The information in this doc is based on Juju version 3.5.5, and may not accurately reflect other versions of Juju.
See also: kill-controller, unregister
Summary
Destroys a controller.
Usage
juju destroy-controller [options] <controller name>
Options
Flag | Default | Usage |
---|---|---|
-B , --no-browser-login |
false | Do not use web browser for authentication |
--destroy-all-models |
false | Destroy all models in the controller |
--destroy-storage |
false | Destroy all storage instances managed by the controller |
--force |
false | Force destroy models ignoring any errors |
--model-timeout |
-1s | Timeout for each step of force model destruction |
--no-prompt |
false | Do not ask for confirmation |
--no-wait |
false | Rush through model destruction without waiting for each individual step to complete |
--release-storage |
false | Release all storage instances from management of the controller, without destroying them |
Examples
Destroy the controller and all models. If there is persistent storage remaining in any of the models, then this will prompt you to choose to either destroy or release the storage.
juju destroy-controller --destroy-all-models mycontroller
Destroy the controller and all models, destroying any remaining persistent storage.
juju destroy-controller --destroy-all-models --destroy-storage
Destroy the controller and all models, releasing any remaining persistent storage from Juju’s control.
juju destroy-controller --destroy-all-models --release-storage
Destroy the controller and all models, continuing even if there are operational errors.

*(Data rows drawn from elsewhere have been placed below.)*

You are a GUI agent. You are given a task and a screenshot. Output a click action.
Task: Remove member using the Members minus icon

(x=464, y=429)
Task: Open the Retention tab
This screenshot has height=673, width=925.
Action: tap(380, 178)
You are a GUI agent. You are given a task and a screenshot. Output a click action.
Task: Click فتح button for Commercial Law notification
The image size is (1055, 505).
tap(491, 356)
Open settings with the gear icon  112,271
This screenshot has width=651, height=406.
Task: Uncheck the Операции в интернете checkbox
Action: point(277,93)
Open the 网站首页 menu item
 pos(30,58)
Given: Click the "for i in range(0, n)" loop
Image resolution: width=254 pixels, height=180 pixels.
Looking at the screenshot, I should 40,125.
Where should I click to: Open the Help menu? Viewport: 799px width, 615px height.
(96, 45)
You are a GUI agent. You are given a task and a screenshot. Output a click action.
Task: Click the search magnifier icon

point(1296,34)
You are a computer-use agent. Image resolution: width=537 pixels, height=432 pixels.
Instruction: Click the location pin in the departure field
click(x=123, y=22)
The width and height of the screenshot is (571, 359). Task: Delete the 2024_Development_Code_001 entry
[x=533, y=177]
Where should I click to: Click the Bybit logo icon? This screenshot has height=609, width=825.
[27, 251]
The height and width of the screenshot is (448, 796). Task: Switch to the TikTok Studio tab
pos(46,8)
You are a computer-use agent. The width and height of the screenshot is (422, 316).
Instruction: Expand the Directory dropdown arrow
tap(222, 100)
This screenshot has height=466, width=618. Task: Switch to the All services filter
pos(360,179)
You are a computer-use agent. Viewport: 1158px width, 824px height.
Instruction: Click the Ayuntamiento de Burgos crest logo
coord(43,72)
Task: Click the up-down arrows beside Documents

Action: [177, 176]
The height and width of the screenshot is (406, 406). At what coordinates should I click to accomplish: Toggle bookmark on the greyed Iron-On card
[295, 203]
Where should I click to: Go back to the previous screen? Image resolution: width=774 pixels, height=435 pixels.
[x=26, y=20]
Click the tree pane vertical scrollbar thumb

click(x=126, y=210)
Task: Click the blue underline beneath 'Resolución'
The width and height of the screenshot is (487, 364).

juju destroy-controller --destroy-all-models --force
juju destroy-controller --destroy-all-models --force --no-wait
Details
All workload models running on the controller will first
need to be destroyed, either in advance, or by
specifying --destroy-all-models
.
If there is persistent storage in any of the models managed by the
controller, then you must choose to either destroy or release the
storage, using --destroy-storage
or --release-storage
respectively.
Sometimes, the destruction of a model may fail as Juju encounters errors that need to be dealt with before that model can be destroyed. However, at times, there is a need to destroy a controller ignoring such model errors. In these rare cases, use --force option but note that --force will also remove all units of any hosted applications, their subordinates and, potentially, machines without given them the opportunity to shutdown cleanly.
Model destruction is a multi-step process. Under normal circumstances, Juju will not proceed to the next step until the current step has finished. However, when using --force, users can also specify --no-wait to progress through steps without delay waiting for each step to complete.
WARNING: Passing --force with --model-timeout will continue the final destruction without consideration or respect for clean shutdown or resource cleanup. If model-timeout elapses with --force, you may have resources left behind that will require manual cleanup. If --force --model-timeout 0 is passed, the models are brutally removed with haste. It is recommended to use graceful destroy (without --force, --no-wait or –model-timeout).